The 31-year-old Lake County lawmaker and attorney is unswayed by reports that the number of COVID-positive patients on ventilators in local hospitals more than doubled in July. Miami-Dade's July 21 report listed 320 COVID patients on ventilators. That figure stood at 118 patients on July 1.

So far, Sabatini's anti-mask crusade has not secured a win in Florida courts. Judges in Alachua and Leon counties rejected claims that mandatory mask orders in those jurisdictions violate constitutional rights. The Alachua County judge wrote that personal liberty is finite and "does not afford one person rights at the expense of another."

The still-pending lawsuits are facing an uphill battle in showing that the Florida Constitution's protection against "governmental intrusion into [a] person's private life" remains in place once a person walks into a public space.

As Miami-Dade's legal team frames it, "Going into public spaces requires a person to [subordinate] their fashion wishes to the moral, aesthetic, and legal judgment of society." The county cites how Florida's motorcycle-helmet law was upheld in court, and how a federal judge ruled in the 1980s that the City of Miami could bar nudists from getting naked on the beach.

Elsewhere in the U.S., some constitutional challenges to mask orders during the coronavirus outbreak have prevailed. A Louisiana judge recently blocked a City of Shreveport executive order that forced people to wear facial coverings inside local businesses, the Shreveport Times reported.

The debate over whether mask-wearing should be mandated has driven a stake in the proverbial sand separating Georgia Gov. Brian Kemp and Atlanta Mayor Keisha Lance Bottoms. Kemp sued Bottoms last week for ordering Atlantans to wear facial coverings in spite of state restrictions on cities' power to handle infection-control regulations.

In Florida, Gov. Ron DeSantis has declined to issue a statewide mask order, saying that decisions on the issue should be left to local governments.

Looming over the wave of anti-mask litigation is a 115-year-old U.S. Supreme Court case. It involved a man's fight against a Massachusetts city's policy of fining people for refusing to be vaccinated amid a smallpox outbreak at the turn of the 20th Century. Claiming he had an adverse reaction to a past vaccine, Henning Jacobson argued that the city policy violated his constitutional rights.

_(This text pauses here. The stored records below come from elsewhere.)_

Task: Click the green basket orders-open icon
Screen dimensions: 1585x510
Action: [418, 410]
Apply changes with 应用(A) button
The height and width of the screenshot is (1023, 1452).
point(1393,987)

The Supreme Court found that Jacobson, a Lutheran pastor, was fit for vaccination and that the city had the power to order it. The court noted that "the rights of the individual" may, "under the pressure of great dangers," be restrained "by reasonable regulations as the safety of the general public may demand."

The landmark decision was cited in May by the Supreme Court when it upheld California's cap on the number of people allowed in places of worship during the COVID-19 outbreak.

Sabatini calls the 1905 court case "dusty."

"The Jacobson case predates all the modern concepts of jurisprudence. It doesn't really say anything specific. It says something that everyone agrees with: that the [government] has police powers, which have to be balanced with individual rights," Sabatini tells New Times.

Miami-Dade County attorney David Murray declined to comment, citing the pending litigation.

In addition to the requirement that people cover their faces inside businesses, Miami-Dade on July 2 mandated facial coverings in public outdoor settings.

Last week, the county commission authorized civil citations of $100 for individuals who don't comply with the mask order. Exempt from the rules are children under two years old, as well as people with medical conditions that prevent them from wearing face coverings. Violations of the mask order (and any other emergency order) can be charged as a second-degree misdemeanor.

Even if a judge finds that the Miami-Dade mask order impinges on constitutional rights, it could be upheld under a tough legal standard called strict scrutiny. Under that standard, the county could keep the order in place by showing that it is "narrowly tailored" to serve a "compelling state interest."